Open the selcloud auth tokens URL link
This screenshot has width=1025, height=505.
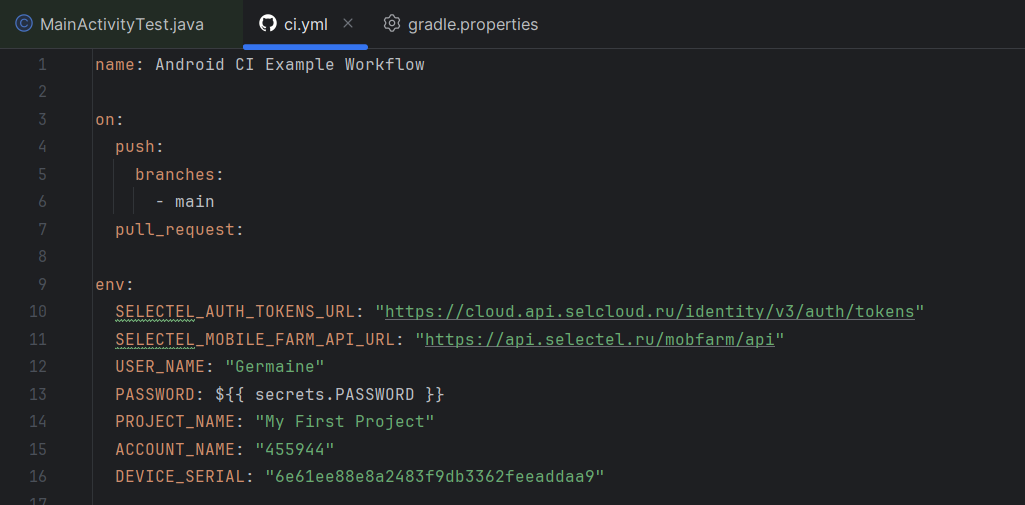coord(649,312)
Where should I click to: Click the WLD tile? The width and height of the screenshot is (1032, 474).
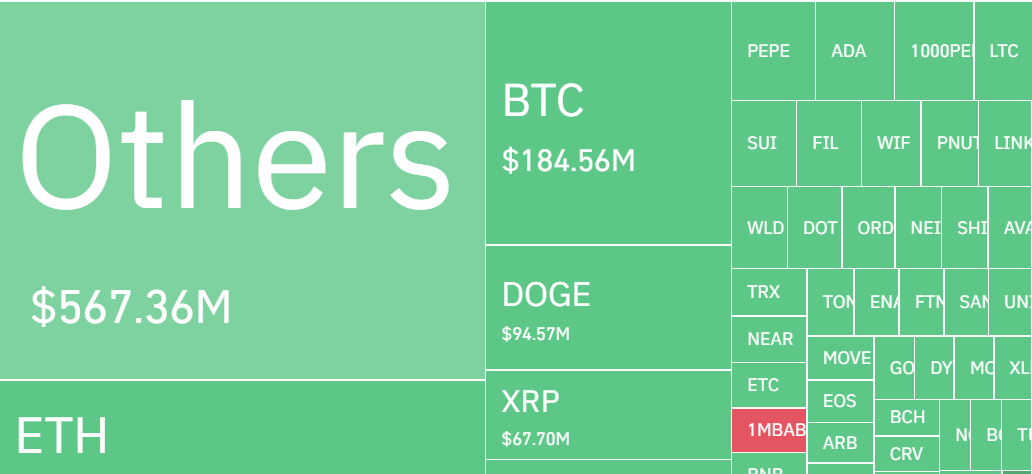point(760,228)
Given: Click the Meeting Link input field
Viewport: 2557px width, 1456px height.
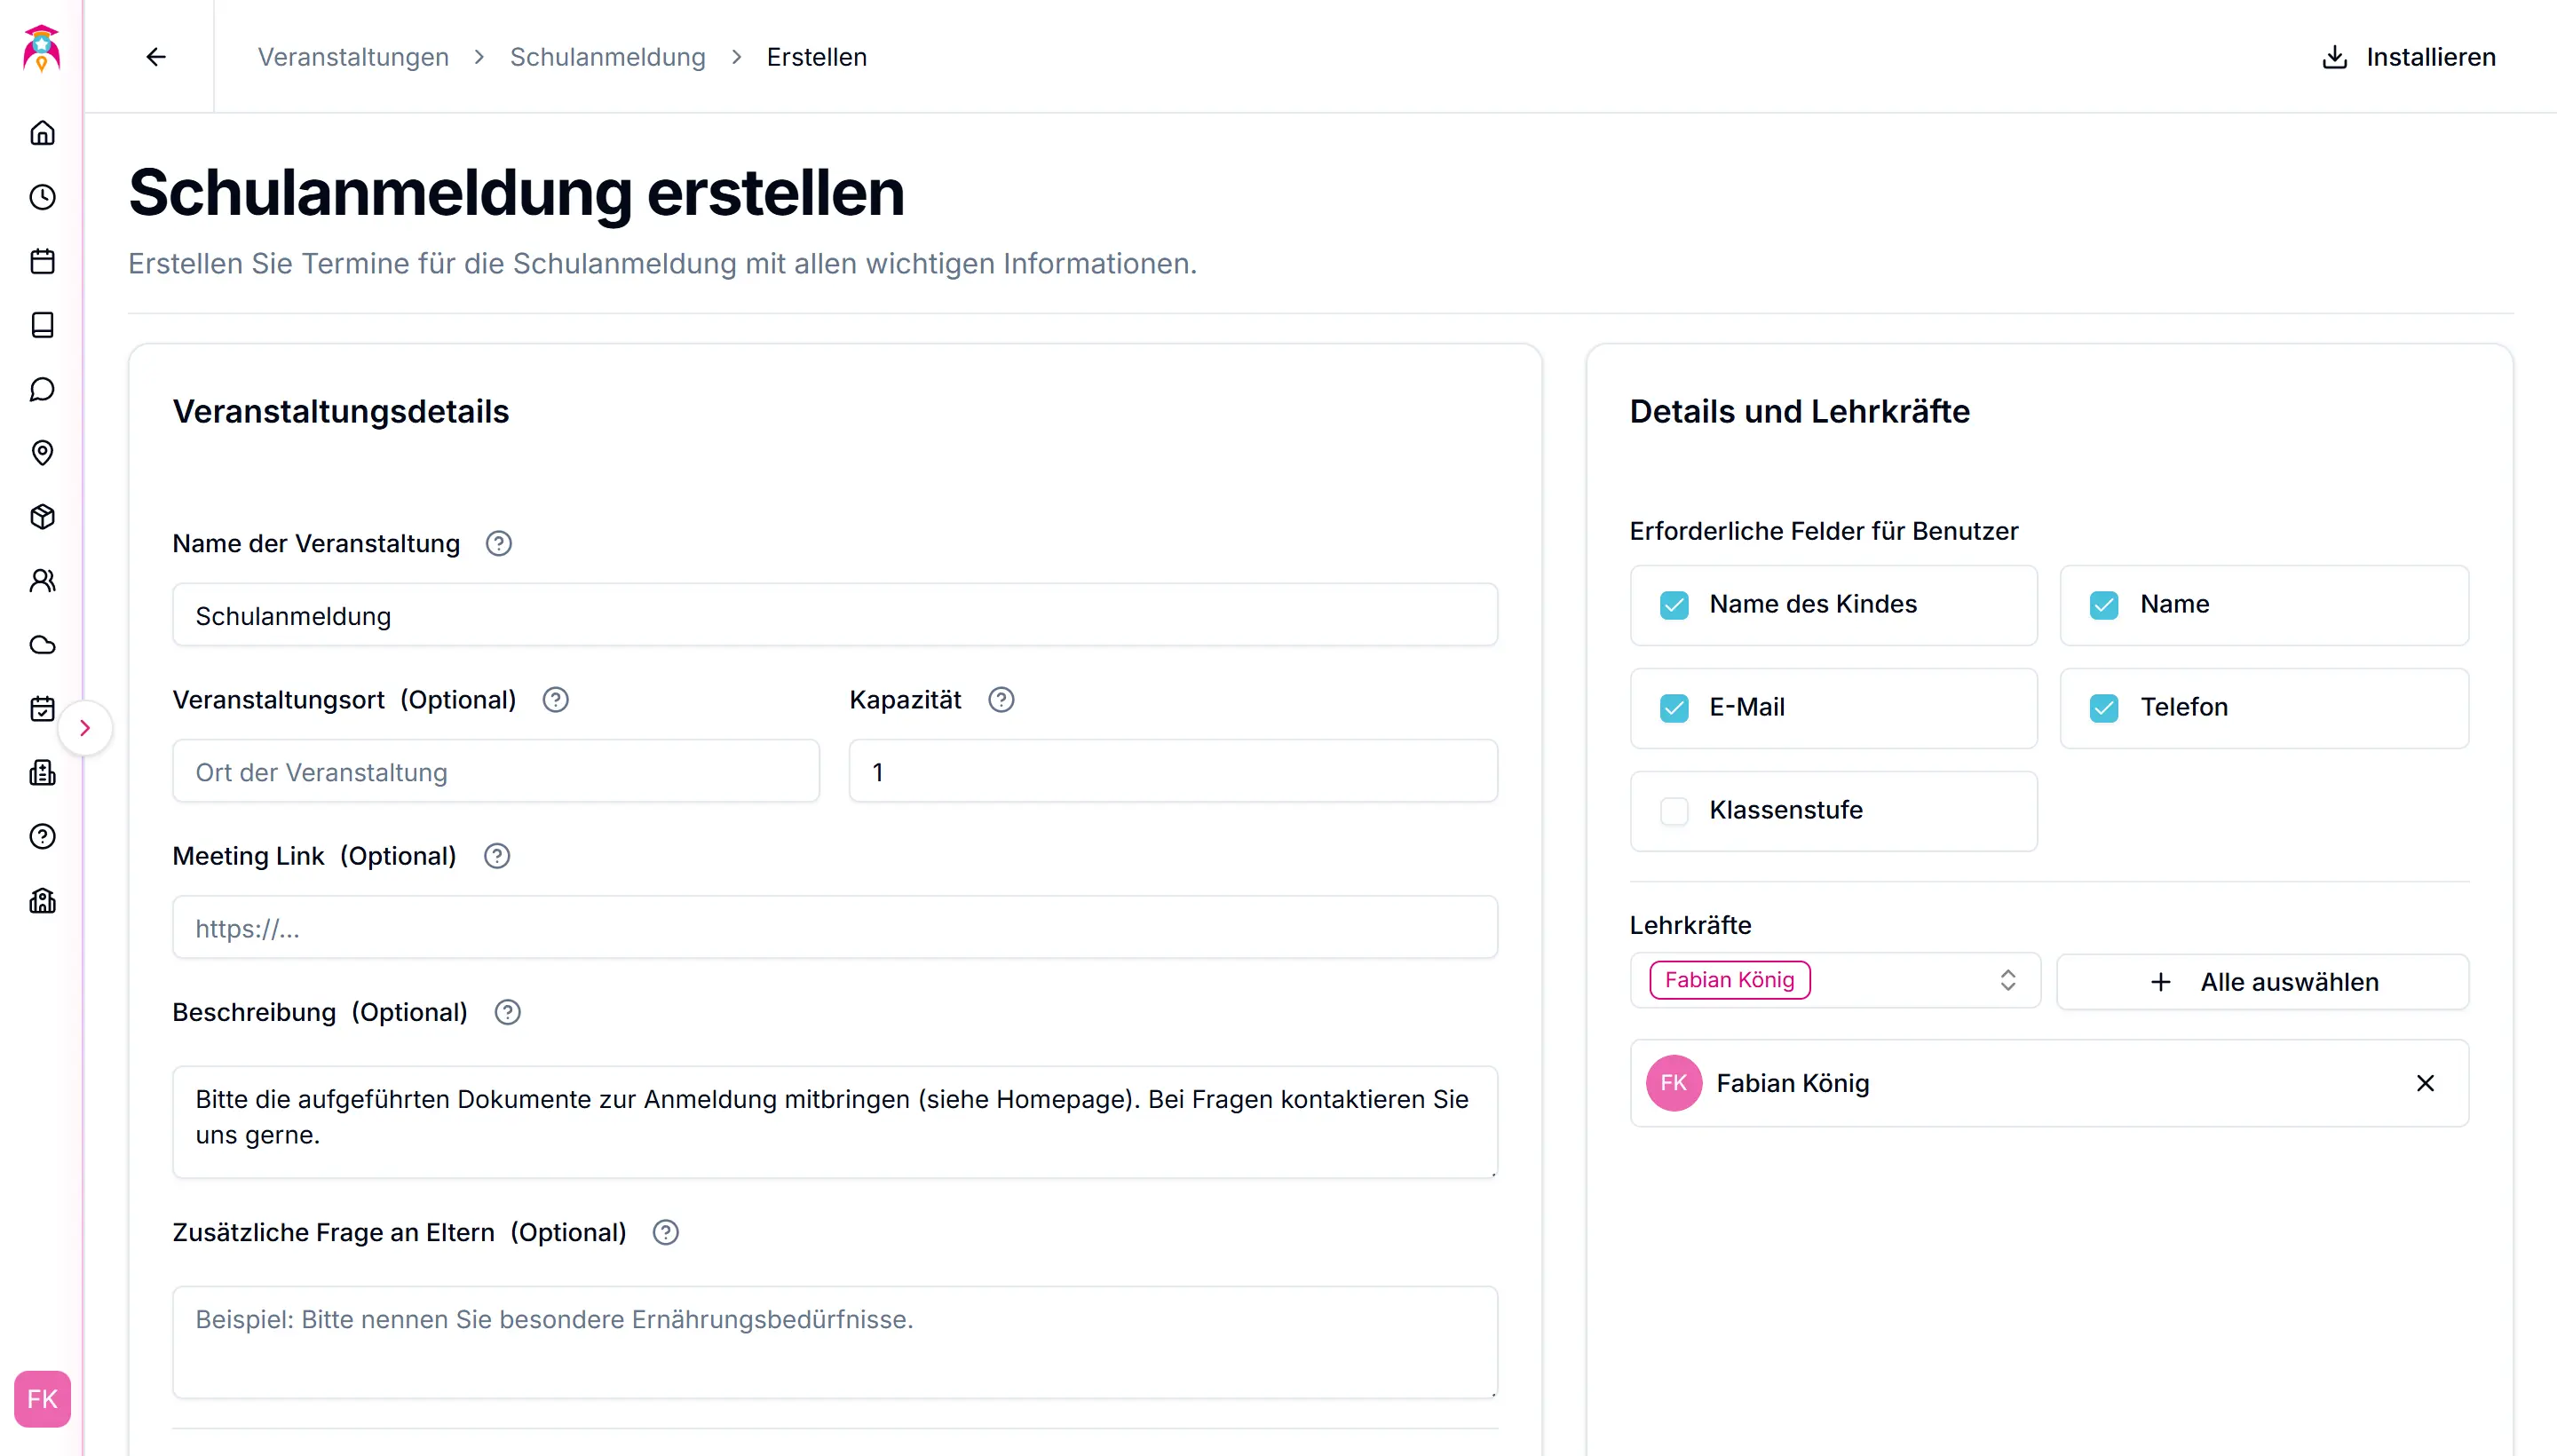Looking at the screenshot, I should [835, 928].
::::::::
- **Problem**:
Repeat the records above verbatim. Include none of the pictures.

- **Result of the task**:
Open the selcloud auth tokens URL link
This screenshot has width=1025, height=505.
coord(649,312)
Where should I click to: Click the WLD tile? The width and height of the screenshot is (1032, 474).
point(760,228)
Given: Click the Meeting Link input field
Viewport: 2557px width, 1456px height.
Looking at the screenshot, I should [835, 928].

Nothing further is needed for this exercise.